[Records excerpted from a collection]
[Start of section]

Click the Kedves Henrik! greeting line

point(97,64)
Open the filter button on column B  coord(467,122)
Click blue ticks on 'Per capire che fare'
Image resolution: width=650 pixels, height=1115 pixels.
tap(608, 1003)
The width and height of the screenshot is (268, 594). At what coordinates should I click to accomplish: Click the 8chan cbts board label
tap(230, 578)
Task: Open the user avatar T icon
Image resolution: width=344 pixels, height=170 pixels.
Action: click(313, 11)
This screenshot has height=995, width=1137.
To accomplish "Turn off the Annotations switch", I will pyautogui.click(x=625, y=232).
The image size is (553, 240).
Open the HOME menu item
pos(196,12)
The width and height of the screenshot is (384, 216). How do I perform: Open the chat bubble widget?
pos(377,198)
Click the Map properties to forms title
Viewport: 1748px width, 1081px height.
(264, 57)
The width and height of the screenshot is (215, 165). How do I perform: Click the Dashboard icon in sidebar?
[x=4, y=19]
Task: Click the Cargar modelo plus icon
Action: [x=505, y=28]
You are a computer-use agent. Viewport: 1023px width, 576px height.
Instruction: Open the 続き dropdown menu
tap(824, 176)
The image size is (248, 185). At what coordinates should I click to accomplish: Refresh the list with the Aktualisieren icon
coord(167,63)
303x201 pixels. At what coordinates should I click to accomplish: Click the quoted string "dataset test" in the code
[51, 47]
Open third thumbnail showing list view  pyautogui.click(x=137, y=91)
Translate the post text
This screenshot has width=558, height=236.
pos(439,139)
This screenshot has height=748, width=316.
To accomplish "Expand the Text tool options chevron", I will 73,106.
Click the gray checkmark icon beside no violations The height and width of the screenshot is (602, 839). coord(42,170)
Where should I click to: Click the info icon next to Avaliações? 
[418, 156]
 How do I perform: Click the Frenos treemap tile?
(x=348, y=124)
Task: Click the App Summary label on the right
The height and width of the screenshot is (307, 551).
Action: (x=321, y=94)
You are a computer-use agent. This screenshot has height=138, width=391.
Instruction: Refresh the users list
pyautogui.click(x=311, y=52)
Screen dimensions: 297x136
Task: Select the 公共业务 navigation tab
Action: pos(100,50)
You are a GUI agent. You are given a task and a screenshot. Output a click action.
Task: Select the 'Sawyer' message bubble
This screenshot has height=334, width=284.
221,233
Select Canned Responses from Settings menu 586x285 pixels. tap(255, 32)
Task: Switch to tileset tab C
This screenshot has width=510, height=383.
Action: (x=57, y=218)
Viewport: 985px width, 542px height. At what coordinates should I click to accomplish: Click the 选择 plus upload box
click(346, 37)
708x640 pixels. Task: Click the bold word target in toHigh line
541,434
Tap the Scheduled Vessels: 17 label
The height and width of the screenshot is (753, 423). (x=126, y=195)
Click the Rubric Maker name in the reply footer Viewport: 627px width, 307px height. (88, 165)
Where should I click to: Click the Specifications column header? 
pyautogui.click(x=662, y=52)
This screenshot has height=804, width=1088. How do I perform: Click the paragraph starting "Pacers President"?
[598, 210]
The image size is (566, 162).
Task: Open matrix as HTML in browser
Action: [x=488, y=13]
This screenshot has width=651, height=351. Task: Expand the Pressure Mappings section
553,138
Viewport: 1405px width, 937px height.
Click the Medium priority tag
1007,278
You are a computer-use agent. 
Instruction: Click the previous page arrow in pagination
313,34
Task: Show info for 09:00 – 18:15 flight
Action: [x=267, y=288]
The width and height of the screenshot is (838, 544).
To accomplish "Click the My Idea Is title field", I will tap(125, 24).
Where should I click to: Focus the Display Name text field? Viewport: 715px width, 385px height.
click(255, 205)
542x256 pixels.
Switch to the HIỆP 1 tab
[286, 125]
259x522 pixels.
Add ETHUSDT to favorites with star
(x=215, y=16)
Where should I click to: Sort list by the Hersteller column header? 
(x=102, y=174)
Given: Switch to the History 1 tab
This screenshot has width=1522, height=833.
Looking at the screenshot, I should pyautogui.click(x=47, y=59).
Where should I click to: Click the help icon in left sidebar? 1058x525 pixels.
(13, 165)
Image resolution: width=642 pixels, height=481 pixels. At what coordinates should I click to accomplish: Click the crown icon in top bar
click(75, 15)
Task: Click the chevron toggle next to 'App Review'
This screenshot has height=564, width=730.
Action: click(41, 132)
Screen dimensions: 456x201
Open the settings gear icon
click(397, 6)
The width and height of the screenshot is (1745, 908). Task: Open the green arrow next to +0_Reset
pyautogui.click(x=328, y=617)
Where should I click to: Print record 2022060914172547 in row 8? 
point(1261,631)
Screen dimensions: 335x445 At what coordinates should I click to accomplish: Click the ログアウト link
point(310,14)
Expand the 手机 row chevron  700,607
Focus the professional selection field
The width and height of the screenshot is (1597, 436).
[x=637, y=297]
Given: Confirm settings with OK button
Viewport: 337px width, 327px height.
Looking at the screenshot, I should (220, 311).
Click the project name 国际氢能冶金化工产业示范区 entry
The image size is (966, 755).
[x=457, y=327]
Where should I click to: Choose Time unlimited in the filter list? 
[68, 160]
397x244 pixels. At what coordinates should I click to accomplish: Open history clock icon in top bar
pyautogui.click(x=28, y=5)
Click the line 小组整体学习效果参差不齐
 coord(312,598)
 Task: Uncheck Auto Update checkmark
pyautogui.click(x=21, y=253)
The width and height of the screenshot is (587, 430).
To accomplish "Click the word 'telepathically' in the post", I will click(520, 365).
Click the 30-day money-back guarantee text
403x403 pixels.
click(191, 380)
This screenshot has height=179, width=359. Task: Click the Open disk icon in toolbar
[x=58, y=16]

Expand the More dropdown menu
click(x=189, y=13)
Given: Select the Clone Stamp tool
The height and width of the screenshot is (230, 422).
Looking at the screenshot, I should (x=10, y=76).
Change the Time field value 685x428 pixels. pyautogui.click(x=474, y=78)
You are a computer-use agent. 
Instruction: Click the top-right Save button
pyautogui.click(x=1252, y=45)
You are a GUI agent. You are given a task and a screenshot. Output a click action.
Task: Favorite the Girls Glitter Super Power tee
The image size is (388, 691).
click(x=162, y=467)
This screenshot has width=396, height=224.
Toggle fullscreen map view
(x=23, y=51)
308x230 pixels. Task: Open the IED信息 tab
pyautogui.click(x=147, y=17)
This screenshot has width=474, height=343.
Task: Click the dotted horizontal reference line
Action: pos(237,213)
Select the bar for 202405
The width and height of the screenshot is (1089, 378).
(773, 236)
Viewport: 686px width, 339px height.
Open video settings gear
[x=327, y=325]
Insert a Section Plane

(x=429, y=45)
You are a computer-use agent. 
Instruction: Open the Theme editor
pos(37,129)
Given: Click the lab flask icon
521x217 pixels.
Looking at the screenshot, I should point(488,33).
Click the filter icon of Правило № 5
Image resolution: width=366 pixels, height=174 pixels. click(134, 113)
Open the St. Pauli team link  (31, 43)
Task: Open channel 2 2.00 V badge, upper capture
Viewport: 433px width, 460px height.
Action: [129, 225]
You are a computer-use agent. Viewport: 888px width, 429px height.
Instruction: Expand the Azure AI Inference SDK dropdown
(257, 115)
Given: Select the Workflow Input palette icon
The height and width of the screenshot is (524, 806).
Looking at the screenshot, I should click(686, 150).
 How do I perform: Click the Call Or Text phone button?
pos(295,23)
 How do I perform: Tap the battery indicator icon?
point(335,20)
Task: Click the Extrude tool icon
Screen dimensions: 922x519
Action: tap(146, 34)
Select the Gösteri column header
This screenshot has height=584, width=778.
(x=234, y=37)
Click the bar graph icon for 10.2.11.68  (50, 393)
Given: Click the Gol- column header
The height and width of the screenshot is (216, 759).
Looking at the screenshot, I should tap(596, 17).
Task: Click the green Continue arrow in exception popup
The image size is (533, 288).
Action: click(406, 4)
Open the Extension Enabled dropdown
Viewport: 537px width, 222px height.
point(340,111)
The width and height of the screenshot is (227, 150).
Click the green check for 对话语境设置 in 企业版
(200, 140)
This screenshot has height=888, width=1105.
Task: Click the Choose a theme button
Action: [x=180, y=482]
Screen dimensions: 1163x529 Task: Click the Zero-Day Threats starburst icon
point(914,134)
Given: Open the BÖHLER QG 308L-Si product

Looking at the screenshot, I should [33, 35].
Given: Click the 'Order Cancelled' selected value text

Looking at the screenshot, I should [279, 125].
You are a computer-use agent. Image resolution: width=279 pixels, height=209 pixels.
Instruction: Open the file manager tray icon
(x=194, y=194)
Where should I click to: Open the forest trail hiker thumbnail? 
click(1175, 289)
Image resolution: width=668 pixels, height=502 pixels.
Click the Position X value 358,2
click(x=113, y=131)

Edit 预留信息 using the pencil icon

[End of section]

• Task prompt
Could you return exactly the lines above from the line with "Insert a Section Plane" to the line with "You are a computer-use agent. Image", both included, and nothing else?

• Result for this exercise
Insert a Section Plane

(x=429, y=45)
You are a computer-use agent. 
Instruction: Open the Theme editor
pos(37,129)
Given: Click the lab flask icon
521x217 pixels.
Looking at the screenshot, I should point(488,33).
Click the filter icon of Правило № 5
Image resolution: width=366 pixels, height=174 pixels. click(134, 113)
Open the St. Pauli team link  (31, 43)
Task: Open channel 2 2.00 V badge, upper capture
Viewport: 433px width, 460px height.
Action: [129, 225]
You are a computer-use agent. Viewport: 888px width, 429px height.
Instruction: Expand the Azure AI Inference SDK dropdown
(257, 115)
Given: Select the Workflow Input palette icon
The height and width of the screenshot is (524, 806).
Looking at the screenshot, I should click(686, 150).
 How do I perform: Click the Call Or Text phone button?
pos(295,23)
 How do I perform: Tap the battery indicator icon?
point(335,20)
Task: Click the Extrude tool icon
Screen dimensions: 922x519
Action: tap(146, 34)
Select the Gösteri column header
This screenshot has height=584, width=778.
(x=234, y=37)
Click the bar graph icon for 10.2.11.68  (50, 393)
Given: Click the Gol- column header
The height and width of the screenshot is (216, 759).
Looking at the screenshot, I should tap(596, 17).
Task: Click the green Continue arrow in exception popup
The image size is (533, 288).
Action: click(406, 4)
Open the Extension Enabled dropdown
Viewport: 537px width, 222px height.
point(340,111)
The width and height of the screenshot is (227, 150).
Click the green check for 对话语境设置 in 企业版
(200, 140)
This screenshot has height=888, width=1105.
Task: Click the Choose a theme button
Action: [x=180, y=482]
Screen dimensions: 1163x529 Task: Click the Zero-Day Threats starburst icon
point(914,134)
Given: Open the BÖHLER QG 308L-Si product

Looking at the screenshot, I should [33, 35].
Given: Click the 'Order Cancelled' selected value text

Looking at the screenshot, I should [279, 125].
You are a computer-use agent. Image resolution: width=279 pixels, height=209 pixels.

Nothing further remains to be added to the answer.